Not that she was ever on this particular team. She married (Eric Roberts is her postman husband) into Burning Bush, but she played  some ball in her day. She goes through his yearbook and is rejected by one ex-baller after another. There’s Roxie (Camryn Mannheim), whose decades of “Mary Jane Mudcakes” (pot-packed pastries) have given her hips that are a lane violation all by themselves. Cowgirl Ginger (Daryl Hannah) runs a car dealership and lives with a woman, “just a roommate, you know, to share expenses” and has shared those expenses with her for sixteen years.

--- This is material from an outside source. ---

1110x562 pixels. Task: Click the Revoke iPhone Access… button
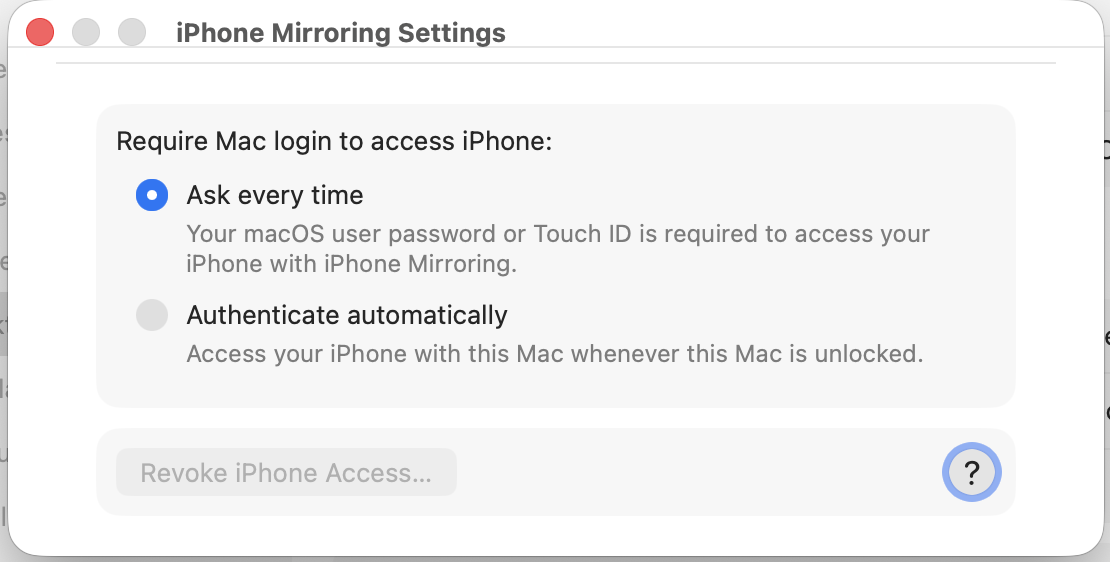click(x=286, y=472)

Florine (Wanda Sykes) is the acting mayor and isn’t anxious to remind the overwhelmingly white electorate that she’s black. Which basketball is sure to do.
Virginia Madsen is Clementine, the trashy supermarket cashier divorced from the state champ girls’ team’s coach (Carl Palmer).
Sure, all the women change their minds and suit up. And sure, Clementine’s ex will let his team play these women, so long as his ex is a starter.
“That lazy tramp smokes a pack a day!”
Brad Hennig’s script is a collection of Southernisms papering over a threadbare plot and cliched characters.
“When she hears the word ‘hoe down,’ she hits the floor.”
“She’s like a gopher in soft dirt.”
Beth has friction with her husband and with her star player daughter, an under-developed plot thread. There’s a mean girl teen player who takes after her mean fundamentalist mom. And there are games, which holding to stereotypes, reveal that Wanda Sykes is the only true baller in the bunch.
The ladies joke about Ginger being in the closet (“Burning Bush isn’t exactly Brokeback Mountain.”) and listen to inspirational wisecracks from their diminutive coach (Mark Povonelli), who isn’t shy about referencing “Hoosiers.”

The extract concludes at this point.